Chroniques

par laurent bergnach

des orchestres grands et petits…
Iannis Xenakis à l’honneur

Musica / Aula du Palais Universitaire et Auditorium France 3 Alsace, Strasbourg
- 1er octobre et 2 octobre 2010
© marco delogu

« Une musique est un ensemble de transformations énergétiques », note Iannis Xenakis à la veille des années soixante. Conçue autour d’une rencontre réunissant des proches – tels sa fille Mâkhi, ou Michel Tabachnik qui créa de nombreuses pages, durant vingt ans –, cette fin de semaine rend largement hommage au compositeur disparu le 4 février 2001. Ayant rejeté le sérialisme à la grande époque de Darmstadt, méfiant envers les sons synthétiques, le créateur reste controversé, sans doute parce que trop original. En particulier, cet ancien collaborateur de Le Corbusier a fait de la musique le langage de sa philosophie, un alliage entre art et science hérité de l’Antiquité et de la Renaissance. Cela semble d’abord désuet, puis, en creusant, on s’aperçoit que son attrait pour les mouvements, les résonnances et les énergies sonores préfigure bien des réflexions actuelles sur le son comme matière plutôt que comme discours.

Vendredi soir, avant de jouer quatre pièces emblématiques le lendemain – Metastaseis (1953-54), Persephassa, Synaphaï (1969) et Cendrées (1973-74) –, le Brussels Philharmonic – the Orchestra of Flanders nous convie à écouter Terretektorh (1965-66), pièce qui bouleverse la relation orchestre / public en plongeant ce dernier dans « un aquarium de sons proches et lointains »dixit Tabachnik, fier d’arborer le frac réservé aux œuvres du répertoire. Comme s’il se trouvait dans une fosse d’orchestre circulaire avec le chef au centre, chacun s’assoit donc à proximité de plusieurs instrumentistes. Si le hasard l’a placé entre un trombone à sa gauche, un alto à sa droite – comme nous-mêmes –, il pourra entendre l’œuvre différemment après l’entracte, en choisissant l’entourage du basson et d’un violoncelle.
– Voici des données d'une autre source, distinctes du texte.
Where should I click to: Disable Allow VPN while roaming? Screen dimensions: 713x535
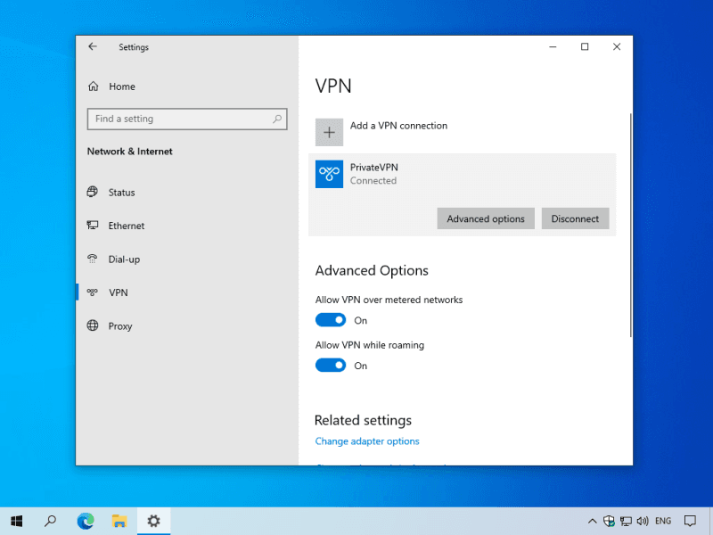tap(331, 366)
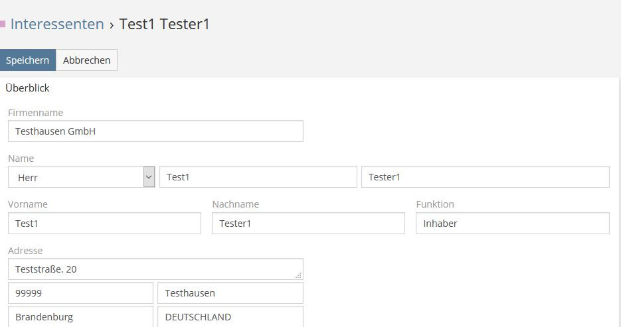Click the salutation dropdown arrow button

149,177
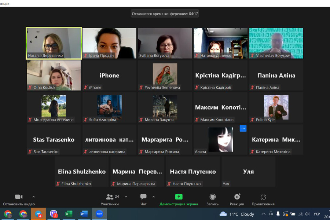Image resolution: width=330 pixels, height=220 pixels.
Task: Click muted mic icon on Stas Tarasenko's tile
Action: click(30, 152)
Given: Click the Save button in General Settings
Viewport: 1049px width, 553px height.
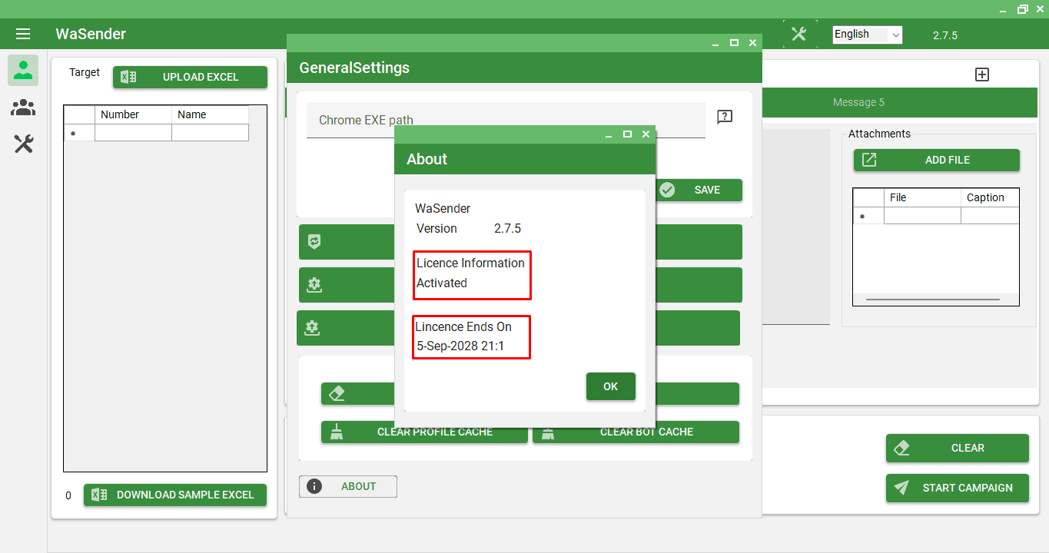Looking at the screenshot, I should (x=703, y=190).
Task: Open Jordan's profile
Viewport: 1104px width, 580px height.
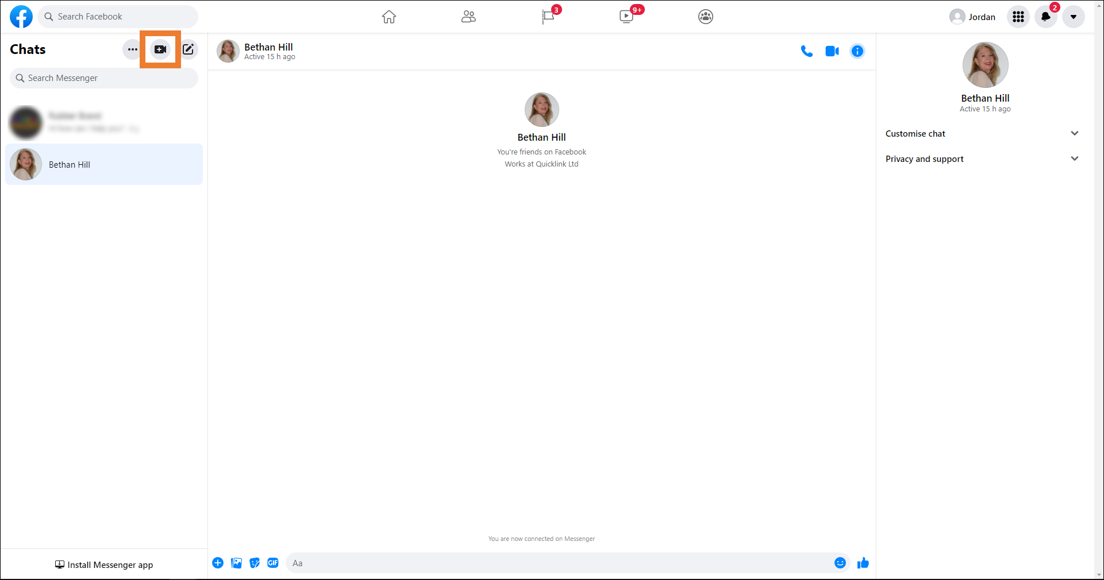Action: [x=972, y=17]
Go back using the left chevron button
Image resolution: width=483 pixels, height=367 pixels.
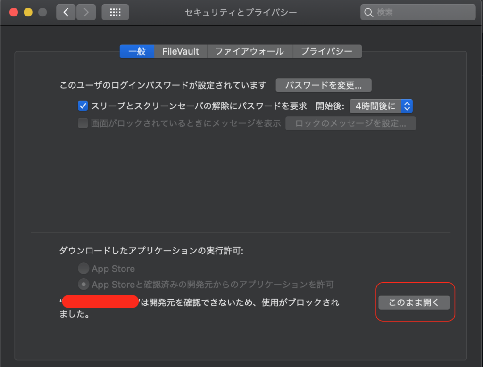(66, 12)
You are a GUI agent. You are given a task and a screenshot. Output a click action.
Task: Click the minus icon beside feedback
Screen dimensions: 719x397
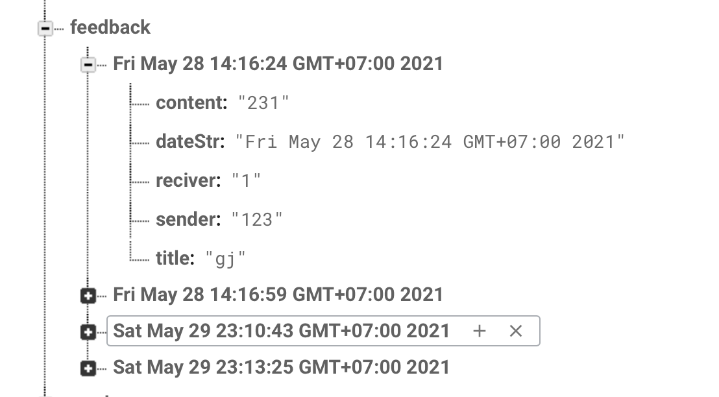(45, 28)
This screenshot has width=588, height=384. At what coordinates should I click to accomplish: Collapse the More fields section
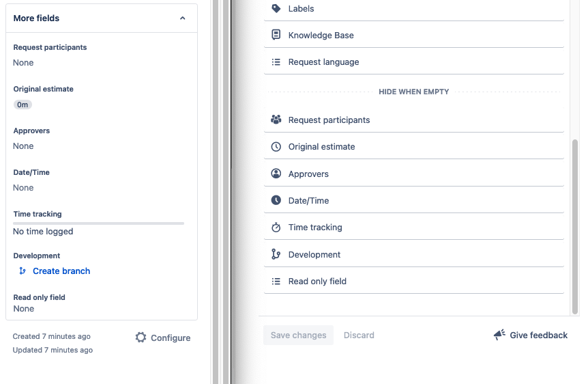click(183, 18)
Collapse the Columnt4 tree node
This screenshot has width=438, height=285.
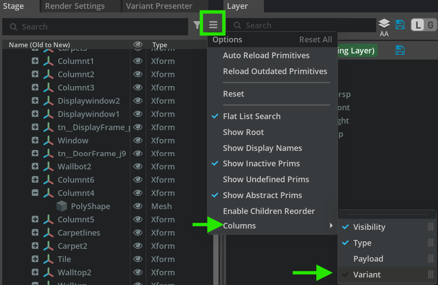pos(35,193)
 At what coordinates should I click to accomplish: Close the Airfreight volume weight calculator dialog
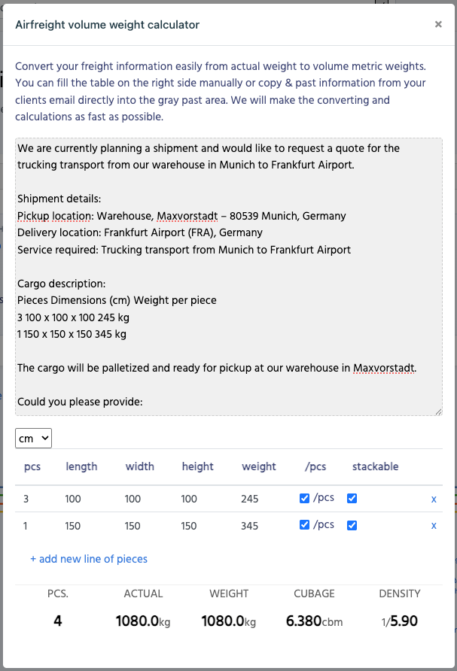pos(438,24)
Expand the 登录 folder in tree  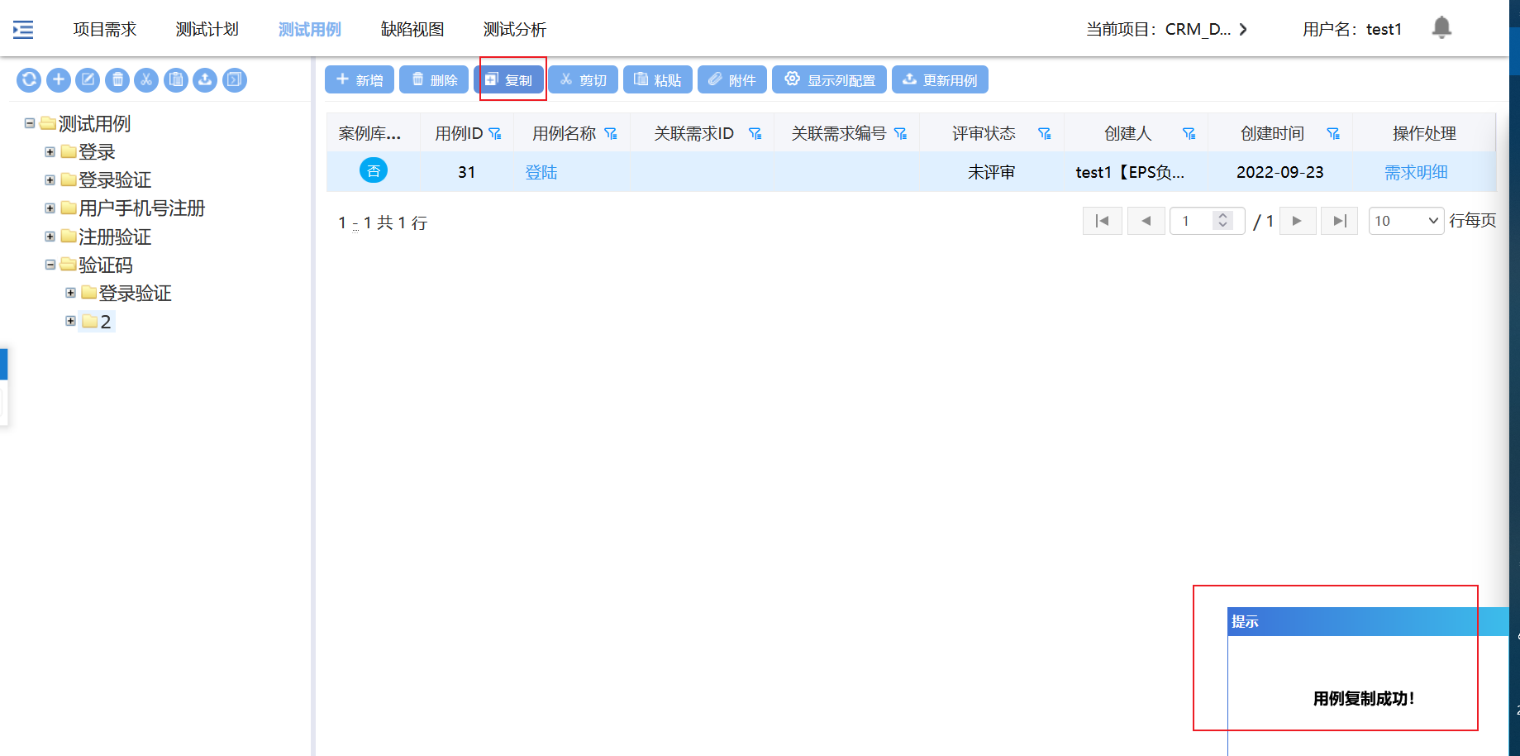click(50, 152)
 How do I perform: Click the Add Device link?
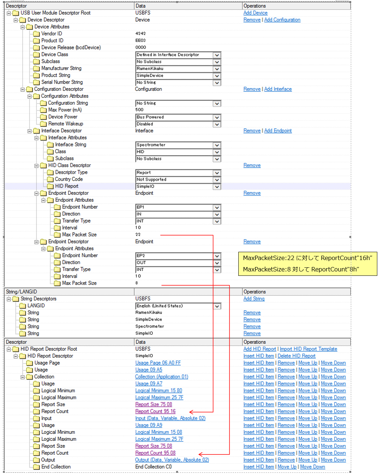pos(255,13)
De cette œuvre où certains musiciens s’amusent visiblement avec la petite percussion distribuée à tous – wood-block, maracas, fouet, plus des sifflets-sirènes –, difficile de parler, à l’instar de celles reçues frontalement. Pour notre part – si ce n’était déjà fait –, l’expérience permet de relativiser la notion de critique musicale, puisque la seconde réception nous paraît moins agressive et compacte que la première. Une autre conclusion s’impose : proposé en première partie de soirée, le portrait filmé de Xenakis avait son intérêt – cet ancien résistant comparant les humains à des nuages, sitôt disparus, sitôt remplacés – ; mais pourquoi n’avoir pas profité de ce « sonotron » pour jouer une autre œuvre, voire une création, explorant les possibilités de cette conception cinétique ?

Samedi, l’Ensemble musikFabrik – qui fête cette année deux décennies d’existence – livre trois pièces pour petit orchestre d’une quinzaine de musiciens, représentatives des années quatre-vingt. Dans Jalons (1986), on repère des équilibres internes – stridence du piccolo / grain des cuivres, grave du violoncelle / aigu de la harpe, etc. – qui donnent l’impression d’une énergie centripète. Le violon couine, la clarinette sature, l’alto racle, mais sans le maniérisme ni la valorisation du silence qui caractérisent certains minimalistes du son. La gestique souple mais ferme de James Wood sublime cette œuvre vive sans être tendue.

Le violoncelliste Arne Deforce, à la discographie remarquable [lire notre critique du CD Harvey], rejoint l’ensemble pour Epicycle (1989). Il livre des passages solos qui invitent les cordes à plus de lyrisme que précédemment. Les tutti n’étouffent pas une œuvre certes aérée, mais assez nauséeuse, qui évoque le Stravinsky de l’Histoire du Soldat. Ce programme de moins d’une heure se clôt avec Thalleïn (1984). Les cordes y alternent avec les vents et les cuivres, tandis qu’apparaissent piano et percussion – celle-ci utilisée sans excès, bien que mise en avant au cœur de l’œuvre. La crainte de se répéter, que Xenakis confiait à Feldman en 1986, a porté ses fruits.